Cervical spondylosis is a common progressive degenerative disorder of the human spine often caused by the natural aging process. It is defined as “vertebral osteophytosis secondary to degenerative disc disease” due to the osteophytic formations that occur with progressive spinal segment degeneration [1–3]. Early spondylosis is associated with degenerative changes within the intervertebral disc where desiccation of the disc occurs, thus causing overall disc height loss and a reduction in the ability of the disc to maintain or bear additional axial loads along the cervical spine [3, 4]. At birth, the intervertebral discs are healthy, with the proteoglycan matrix within the nucleus pulposus maintaining a 70% to 90% water content which declines with aging . As the water content declines within the nucleus pulposus, the once healthy glistening gelatinous appearance changes into a darkened and discolored fibrous “crabmeat” consistency with a loss in water content and a loss in the structural integrity.
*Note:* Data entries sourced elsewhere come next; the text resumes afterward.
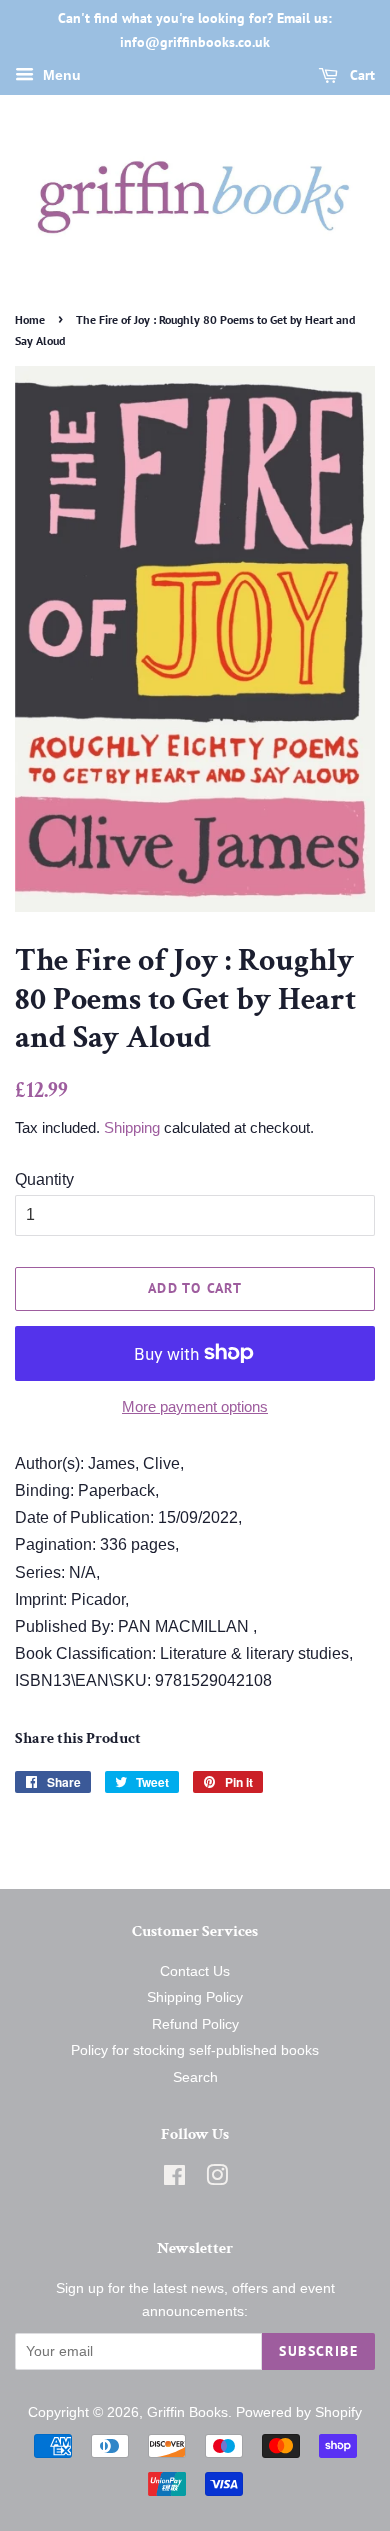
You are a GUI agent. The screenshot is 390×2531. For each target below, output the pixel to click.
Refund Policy (195, 2024)
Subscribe (318, 2351)
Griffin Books (187, 2412)
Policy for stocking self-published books (195, 2050)
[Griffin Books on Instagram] (217, 2179)
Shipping (132, 1127)
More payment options (195, 1406)
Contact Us (195, 1971)
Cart (360, 75)
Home (30, 319)
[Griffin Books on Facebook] (174, 2179)
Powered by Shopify (299, 2412)
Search (195, 2077)
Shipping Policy (195, 1997)
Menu (60, 75)
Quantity (44, 1179)
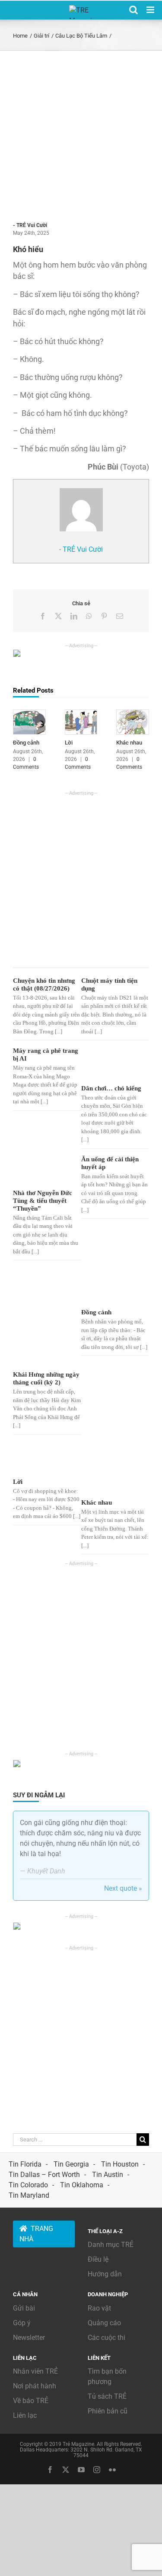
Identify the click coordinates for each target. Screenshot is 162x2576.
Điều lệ (98, 2259)
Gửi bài (24, 2308)
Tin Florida (25, 2164)
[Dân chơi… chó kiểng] (112, 1064)
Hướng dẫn (105, 2274)
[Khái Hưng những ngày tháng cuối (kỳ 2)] (44, 1317)
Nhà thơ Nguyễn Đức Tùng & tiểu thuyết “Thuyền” (42, 1200)
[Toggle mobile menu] (151, 9)
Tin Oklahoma (81, 2185)
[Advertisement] (81, 136)
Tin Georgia (71, 2164)
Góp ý (22, 2323)
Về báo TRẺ (30, 2401)
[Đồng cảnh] (29, 714)
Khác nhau (129, 742)
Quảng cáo (104, 2323)
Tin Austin (107, 2174)
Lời (69, 742)
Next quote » (123, 1888)
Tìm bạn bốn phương (107, 2376)
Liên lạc (25, 2415)
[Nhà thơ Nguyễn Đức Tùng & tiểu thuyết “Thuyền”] (44, 1171)
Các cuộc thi (106, 2337)
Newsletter (29, 2337)
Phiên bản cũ (107, 2411)
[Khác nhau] (132, 714)
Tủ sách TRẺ (107, 2396)
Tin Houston (120, 2164)
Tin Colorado (28, 2185)
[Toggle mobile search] (133, 9)
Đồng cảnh (26, 742)
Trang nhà (36, 2233)
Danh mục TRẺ (110, 2244)
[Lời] (81, 714)
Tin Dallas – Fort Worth (44, 2174)
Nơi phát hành (34, 2386)
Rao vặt (99, 2308)
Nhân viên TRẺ (35, 2371)
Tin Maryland (29, 2195)
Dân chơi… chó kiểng (111, 1088)
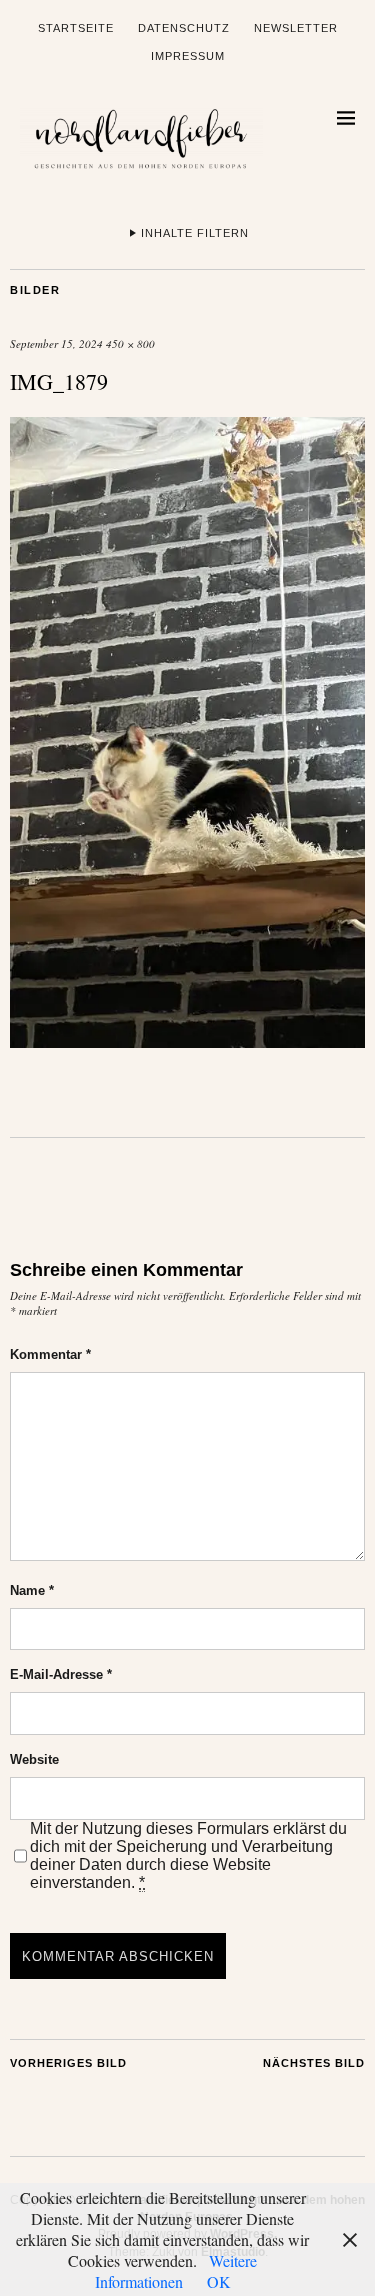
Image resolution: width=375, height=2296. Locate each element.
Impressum (188, 56)
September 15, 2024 (56, 343)
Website (34, 1759)
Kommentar (50, 1354)
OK (219, 2281)
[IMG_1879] (187, 1041)
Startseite (76, 28)
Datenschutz (184, 28)
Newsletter (296, 28)
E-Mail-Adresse (61, 1674)
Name (32, 1590)
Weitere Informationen (176, 2271)
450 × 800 (130, 343)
Once the disc starts to degenerate and a loss in disc height occurs, the soft tissue (ligamentous and disc) becomes lax, resulting in ventral and/or dorsal margin disc bulge and buckling of the ligaments surrounding the spinal segment, accompanied by a reduction in the structural and mechanical integrity of the supportive soft tissues across a cervical segment. As the ventral column becomes compromised, there is greater transfer of the axial loads to the uncovertebral joints and also along the dorsal column, resulting in greater loads borne by the facet joints. As axial loads are redistributed to a greater extent along the dorsal column of the cervical spine, the facet joints are excessively loaded resulting in hypertrophic facets with possible long-term ossification of the posterior longitudinal ligament . When the load balance of the cervical spine is altered and disrupted, as is the situation with cervical degeneration, the remaining functional and supportive structures along the cervical spinal column will absorb the added stress that is transferred to the surrounding structures and adjacent levels along the spine. Eventually these structures will also be excessively loaded, resulting in a cascade of events of further degeneration and tissue adaptation. Overloading the soft tissues and bone eventually causes osteophytes to form in response to excessive loading in order to compensate for greater stresses to the surrounding bone and soft tissue (Figure 1).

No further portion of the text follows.